• **Passage to read**:
----------------------------------------
# Those who love Petfinder, don't forget about HRI



## RikiDaisyDixie (Apr 15, 2008)

HRI has so many lovely dogs waiting for homes...many have been rehabilitated by their wonderful foster moms. And right now HRI has over 30 in foster care, many of whom are not on the website yet.

Please go to HRI as often as you go to Petfinder! Please! So many sweet and lovely dogs are coming in due to home loss, death of family member, house-training issues, or just the dear ones from mills...

Please, please keep www.havaneserescue.com in mind when you look for puppies for adoption!

These are some of the ones ready for adoption right now.


----------



## RikiDaisyDixie (Apr 15, 2008)

*take a look at these precious ones...please take me home...*

Just a few more adorable ones who need a home...


----------



## RikiDaisyDixie (Apr 15, 2008)

*And there are so many more*

You might know some of the stories, many of the foster moms are also forum members...and we love and thank each and every one of you angels.

If you think you want to adopt a dog in the future, please go to HRI and fill out an online application, you will be ready when that perfect pup comes along and pulls at your heart! We always need more fosters or anyone who wants to volunteer in a variety of ways.

I cannot foster, so I am co-coordinator of the quilt project and I do the advertising for the quilts. If you are an HRI member, you get to learn about all the dogs that come in, their triumphs and challenges, and the wonderful furever homes they get. It is rewarding, inspiring, educational, sad, exciting, and so much more. Join HRI today...
----------------------------------------
• **Source data**:
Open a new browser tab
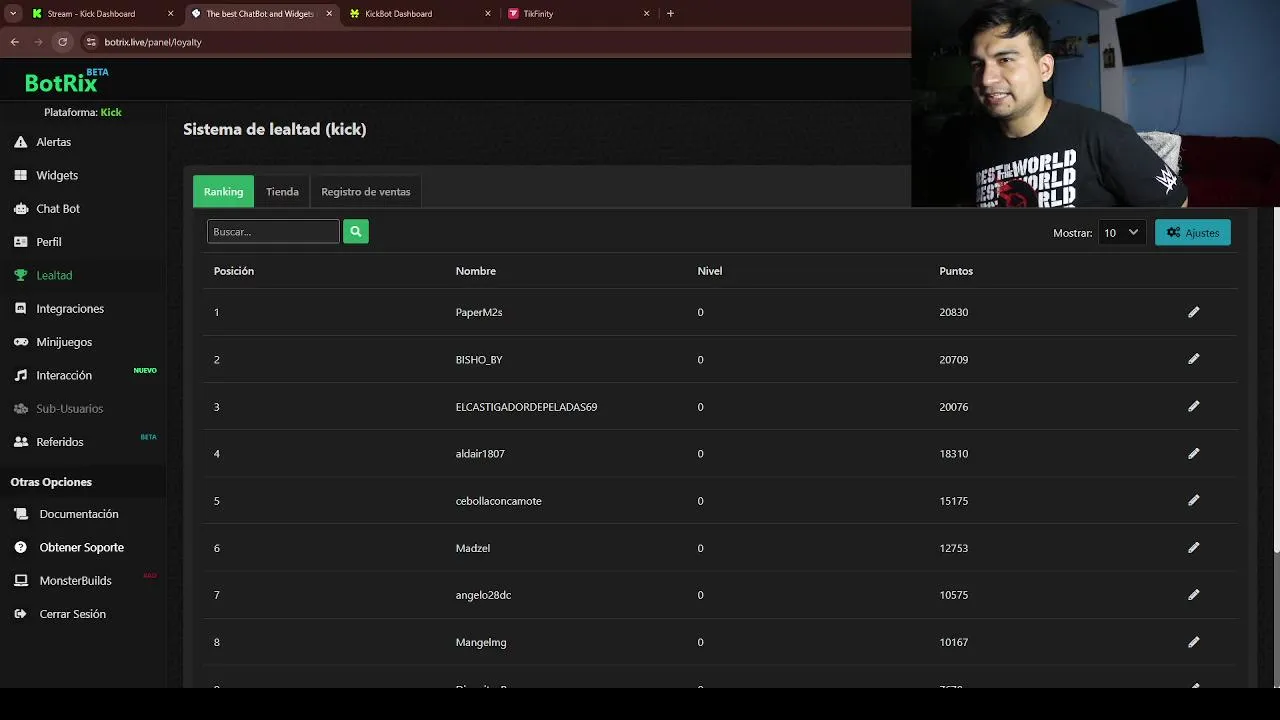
----------------------------------------
• **Given instruction**: Take the Havanese rescue thread further, starting right after its last sentence and keeping the same voice. The data is separate material and has no link to the Havanese rescue thread.

• **Written response**:
Please keep us in mind for friends who are looking for an older dog...they are housetrained, crate-trained and ready for a furever home by the time they are ready for adoption. Who else but a havanese lover can truly adopt one that has been through some tough times, lost their families, or just need another havanese to play with?


----------



## mintchip (Apr 19, 2007)

Rikidaisy said:


> HRI has so many lovely dogs waiting for homes...many have been rehabilitated by their wonderful foster moms. And right now HRI has over 30 in foster care, many of whom are not on the website yet.
> 
> Please go to HRI as often as you go to Petfinder! Please! So many sweet and lovely dogs are coming in due to home loss, death of family member, house-training issues, or just the dear ones from mills...
> 
> ...


I think this is the link you meant???

http://www.havaneserescue.com/index...nt&view=category&layout=blog&id=36&Itemid=159


----------



## Alexa (Jun 17, 2007)

Oh goodness...Bear is tooooo cute!!
http://www.havaneserescue.com/index...&view=article&id=348:bear&catid=70&Itemid=164


----------



## RikiDaisyDixie (Apr 15, 2008)

*Yes, Havaneserescue it is!*

We are on the forum, it is HRI, www.havaneserescue.com where we want to go! Thank you for catching my error.


----------



## mellowbo (Aug 12, 2007)

Linda, thank you so much for your constant reminders about these beautiful babies that need furever homes! Your dedication is awesome!
Carole


----------



## Lunastar (Feb 9, 2009)

They are all so adorable. I've got hubby chatting up HRI every chance he gets. I do too.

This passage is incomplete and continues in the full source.